Ontario Premier Doug Ford said residents can expect an announcement on the province’s back-to-school plan early next week.
The premier said the comprehensive back-to-school plan will act upon the recommendations of science experts, which includes proper ventilation for schools. They have called for schools to remain open in all instances except the "most catastrophic scenarios," according to Global News. However, the province had the longest online schooling mandate across Canada.
Ontario’s chief medical officer of health Dr. Kieran Moore added on to the premier’s remarks, stating the public health measures outlined in the plan have yet to be finalized.
Moore said ultimately he wants a safe reopening of schools that factor in a significant amount of prevention.

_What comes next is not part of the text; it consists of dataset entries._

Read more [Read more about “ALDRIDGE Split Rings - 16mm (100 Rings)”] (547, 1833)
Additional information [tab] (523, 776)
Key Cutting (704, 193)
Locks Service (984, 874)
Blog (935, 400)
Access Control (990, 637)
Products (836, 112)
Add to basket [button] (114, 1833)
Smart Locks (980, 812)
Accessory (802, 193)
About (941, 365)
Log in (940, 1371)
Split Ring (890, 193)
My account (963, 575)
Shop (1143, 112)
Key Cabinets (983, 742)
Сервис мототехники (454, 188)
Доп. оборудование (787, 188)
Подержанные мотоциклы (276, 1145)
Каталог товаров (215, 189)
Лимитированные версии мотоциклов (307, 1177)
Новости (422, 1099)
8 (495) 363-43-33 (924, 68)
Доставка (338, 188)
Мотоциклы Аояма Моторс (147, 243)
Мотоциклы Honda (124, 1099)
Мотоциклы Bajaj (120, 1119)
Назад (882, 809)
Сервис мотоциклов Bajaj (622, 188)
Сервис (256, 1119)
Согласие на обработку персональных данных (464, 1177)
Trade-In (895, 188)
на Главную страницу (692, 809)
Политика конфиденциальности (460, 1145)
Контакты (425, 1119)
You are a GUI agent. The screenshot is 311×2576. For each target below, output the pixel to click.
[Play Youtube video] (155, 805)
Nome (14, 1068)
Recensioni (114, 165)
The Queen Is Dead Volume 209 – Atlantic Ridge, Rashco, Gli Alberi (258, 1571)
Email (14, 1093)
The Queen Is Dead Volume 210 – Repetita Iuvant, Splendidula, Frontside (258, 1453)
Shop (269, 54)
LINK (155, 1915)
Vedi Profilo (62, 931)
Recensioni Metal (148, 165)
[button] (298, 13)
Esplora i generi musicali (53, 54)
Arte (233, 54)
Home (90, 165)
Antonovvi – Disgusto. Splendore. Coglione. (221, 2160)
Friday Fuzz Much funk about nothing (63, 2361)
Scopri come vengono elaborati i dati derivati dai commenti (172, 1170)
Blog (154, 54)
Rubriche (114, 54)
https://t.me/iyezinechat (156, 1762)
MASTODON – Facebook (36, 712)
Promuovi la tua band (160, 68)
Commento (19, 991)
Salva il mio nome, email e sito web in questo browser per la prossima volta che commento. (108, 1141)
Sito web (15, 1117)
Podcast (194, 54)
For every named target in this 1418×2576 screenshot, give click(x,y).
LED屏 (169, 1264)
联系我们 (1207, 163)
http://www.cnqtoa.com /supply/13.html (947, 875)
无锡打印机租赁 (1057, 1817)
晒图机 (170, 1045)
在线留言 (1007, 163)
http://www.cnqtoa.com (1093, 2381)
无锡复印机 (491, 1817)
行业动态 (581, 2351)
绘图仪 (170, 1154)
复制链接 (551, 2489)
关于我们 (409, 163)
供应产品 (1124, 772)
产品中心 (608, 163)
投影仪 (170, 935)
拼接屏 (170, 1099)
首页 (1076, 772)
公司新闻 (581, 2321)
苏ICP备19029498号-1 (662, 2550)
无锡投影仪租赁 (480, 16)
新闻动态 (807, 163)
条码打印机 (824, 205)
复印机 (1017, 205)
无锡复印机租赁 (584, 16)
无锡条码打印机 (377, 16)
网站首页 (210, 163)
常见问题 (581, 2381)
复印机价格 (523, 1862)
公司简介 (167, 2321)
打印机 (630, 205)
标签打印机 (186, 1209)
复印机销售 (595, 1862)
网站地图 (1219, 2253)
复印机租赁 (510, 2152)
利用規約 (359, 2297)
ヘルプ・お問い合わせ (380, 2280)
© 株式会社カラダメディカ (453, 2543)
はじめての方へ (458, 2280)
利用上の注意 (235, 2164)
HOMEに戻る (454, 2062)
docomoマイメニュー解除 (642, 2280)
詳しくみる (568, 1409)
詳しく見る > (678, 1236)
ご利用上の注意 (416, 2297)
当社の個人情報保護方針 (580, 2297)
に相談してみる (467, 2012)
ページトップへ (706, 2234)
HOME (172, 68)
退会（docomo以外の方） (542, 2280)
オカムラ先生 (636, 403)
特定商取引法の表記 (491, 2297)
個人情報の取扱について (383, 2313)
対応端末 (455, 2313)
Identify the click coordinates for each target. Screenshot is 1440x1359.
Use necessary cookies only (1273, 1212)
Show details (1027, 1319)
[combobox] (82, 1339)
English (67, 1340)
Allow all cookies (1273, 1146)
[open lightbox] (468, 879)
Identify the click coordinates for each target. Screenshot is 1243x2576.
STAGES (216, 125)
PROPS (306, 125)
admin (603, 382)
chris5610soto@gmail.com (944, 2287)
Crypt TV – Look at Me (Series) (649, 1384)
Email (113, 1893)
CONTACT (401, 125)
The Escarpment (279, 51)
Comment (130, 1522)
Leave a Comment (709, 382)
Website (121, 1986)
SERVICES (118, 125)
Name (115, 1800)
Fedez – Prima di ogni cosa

Among these include stricter isolation rules for unvaccinated 12 to 17-year-olds this fall. Moore said fully vaccinated students only need to take a COVID-19 test if in contact with a person deemed high-risk.
Fully vaccinated students who receive a negative COVID test can return to school, but those without immunization will be excluded from in-person schooling for at least 10 days. Moore said unvaccinated students could be out of class for up to 20 days depending on the test result, as they need to take a second COVID test after a week following the first test.
According to government data, 64 percent of youth aged 12 to 17 have one dose of a federal government-approved COVID vaccine. 42 percent are fully vaccinated.
Moore added that Ontario’s government is also devising a vaccination plan for children aged five to 12 as the province waits for approval to vaccinate that age group. He expects that to happen by late fall or early winter, reported Global News.
Moore is pressuring parents to get their children vaccinated, citing time is running out for full immunization to kick in before school starts in September. "There is an advantage, just alone … to being present in school, full participation in all sports and activities, by being immunized," he said Tuesday. "I hope that parents and students see that advantage."
However, he did not openly state whether he supported a vaccine mandate for students and school administration, adding "I don’t think it’s a necessary tool in our tool kit just yet," he said. Ford has said he doesn’t support the government mandating vaccines for workers and leaving it up to employers to develop their own vaccination policies.
Professional groups and opposing politicians continue to advocate mandatory vaccinations among essential workers, including healthcare workers and teachers. They cite the severity of a fourth wave as the primary factor.
Currently, 79 percent of eligible residents have received at least one dose.